A continuación, desea eliminar el aire fuera del paciente, y para hacerlo, utilice la herramienta Isla y vaya a Mantener sólo la isla seleccionada. A continuación, haga clic dentro del paciente. Ves que el aire exterior ha sido removido.
Ahora, desea agregar las áreas de consolidación al volumen total de pulmón. Para ello, utilice el instrumento De pintura con el ajuste Pincel de esfera, ajustando el tamaño a sus necesidades y teniendo cuidado de evitar el tejido blando. Con el pincel Esfera, pintas arriba y abajo con respecto a la rebanada en la que estás trabajando, lo que acelera el proceso.
Ahora, desea segmentar las áreas de consolidación. Para ello, asegúrese de estar trabajando dentro del volumen total del pulmón sin una variedad de otros segmentos. Usando el instrumento Umbral, suba el umbral superior para asegurarse de incluir los tejidos blandos y las consolidaciones, y establezca el umbral inferior en menos 250.
Tenga en cuenta que está seleccionando ambos tejidos blandos, recipientes y consolidación, pero al hacer clic en Aplicar, solo se han seleccionado áreas de consolidación. Ahora, para segmentar las áreas de vidrio de tierra, seleccione el segmento de vidrio molido. Manteniendo los ajustes de la segmentación anterior, establezca el umbral desde menos 750 hasta menos 250 unidadEs Hounsfield.
Tenga en cuenta que estos valores pueden variar según la configuración de la tomografía computarizada. Ajuste siempre de acuerdo con la definición de vidrio molido de la Sociedad Fleischner. Elija una opacidad con ese recipiente visible a la vista.
A continuación, haga clic en Aplicar. Observará que también se han seleccionado espacios intersticiales. Para ajustar, vaya al instrumento Suavizar.
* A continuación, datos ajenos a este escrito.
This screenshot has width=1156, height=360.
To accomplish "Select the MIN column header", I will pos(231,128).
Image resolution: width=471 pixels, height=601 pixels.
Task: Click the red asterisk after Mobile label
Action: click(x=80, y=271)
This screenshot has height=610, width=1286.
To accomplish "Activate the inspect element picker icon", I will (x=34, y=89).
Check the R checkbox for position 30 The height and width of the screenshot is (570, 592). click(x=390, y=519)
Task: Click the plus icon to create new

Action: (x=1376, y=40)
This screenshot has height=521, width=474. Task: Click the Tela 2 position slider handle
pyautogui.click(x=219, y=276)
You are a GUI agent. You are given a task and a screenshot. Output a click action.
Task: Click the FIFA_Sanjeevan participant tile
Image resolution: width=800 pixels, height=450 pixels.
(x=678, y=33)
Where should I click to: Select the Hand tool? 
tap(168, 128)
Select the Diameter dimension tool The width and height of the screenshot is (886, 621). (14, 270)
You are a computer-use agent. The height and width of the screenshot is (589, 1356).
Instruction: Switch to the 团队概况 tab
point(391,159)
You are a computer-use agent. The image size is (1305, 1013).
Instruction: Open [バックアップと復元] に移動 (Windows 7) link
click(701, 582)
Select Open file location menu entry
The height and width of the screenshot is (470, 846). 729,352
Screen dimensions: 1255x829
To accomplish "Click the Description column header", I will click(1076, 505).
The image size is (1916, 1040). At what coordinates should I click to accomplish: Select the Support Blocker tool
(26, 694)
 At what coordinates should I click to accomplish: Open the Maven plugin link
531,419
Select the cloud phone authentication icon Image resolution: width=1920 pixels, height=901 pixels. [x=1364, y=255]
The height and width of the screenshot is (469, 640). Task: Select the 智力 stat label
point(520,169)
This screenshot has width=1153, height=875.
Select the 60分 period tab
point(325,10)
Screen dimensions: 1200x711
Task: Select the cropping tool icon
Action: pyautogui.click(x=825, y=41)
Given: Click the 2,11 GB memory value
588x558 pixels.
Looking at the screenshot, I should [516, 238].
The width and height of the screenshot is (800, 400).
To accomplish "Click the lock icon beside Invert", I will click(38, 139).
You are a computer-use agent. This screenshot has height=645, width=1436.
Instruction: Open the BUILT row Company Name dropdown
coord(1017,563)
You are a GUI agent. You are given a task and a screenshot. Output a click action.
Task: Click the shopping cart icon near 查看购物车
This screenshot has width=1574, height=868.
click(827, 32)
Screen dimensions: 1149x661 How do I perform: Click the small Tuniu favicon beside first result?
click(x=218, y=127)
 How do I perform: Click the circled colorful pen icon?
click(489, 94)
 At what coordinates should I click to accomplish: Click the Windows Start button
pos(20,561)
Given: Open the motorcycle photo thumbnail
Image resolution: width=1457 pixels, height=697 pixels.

Seleccione el asiento que mejor se adapte al algoritmo de construcción de su tomografía computarizada. Y como pueden ver, los espacios intersticiales han sido eliminados. Puede comprobar los resultados de la segmentación en el Editor de segmentos y puede ver un modelo 3D de los segmentos que ha definido.
Puede utilizar el control deslizante del lado izquierdo para ajustar la transparencia del modelo. La vista 3D se puede utilizar para confirmar el proceso de segmentación correcto. Ahora tenemos tres segmentos distintos, uno para el volumen total de pulmón, y los otros dos para los hallazgos típicos de consolidaciones COVID-19 y áreas de vidrio molido.
Puede extraer algunas estadísticas del segmento que ha definido debido al módulo SegmentStatistics. Retire la opción Volumen escalar y, a continuación, tiene una tabla que expresa el volumen del pulmón total y las áreas de consolidación y las áreas de vidrio de tierra. Puede utilizar esto para calcular la gravedad de la enfermedad.
También puede exportar el segmento que ha definido. Puede ir a la sección Datos. A continuación, haga visible solo el segmento que desea exportar, haciendo clic en el icono del ojo.
A continuación, haga clic con el botón derecho y exporte el mapa de etiquetas binario solo visible. Puede seguir siendo el mapa de etiquetas como prefiera. Debe repetir el proceso para cada segmento que haya definido.
Al hacerlo, ahora tiene tres mapas de etiquetas correspondientes al segmento que ha definido. Esto se puede exportar en el tipo de archivo que prefiera o se adapta mejor para un análisis posterior. Además. Con estos métodos, los investigadores pueden obtener rápidamente una segmentación precisa para los hallazgos patológicos de COVID-19 para los cuales se pueden extraer características específicas.
Proporcionar ese conocimiento a la comunidad científica, se pueden desarrollar métodos de segmentación precisos y totalmente automatizados y determinar factores de pronóstico precisos.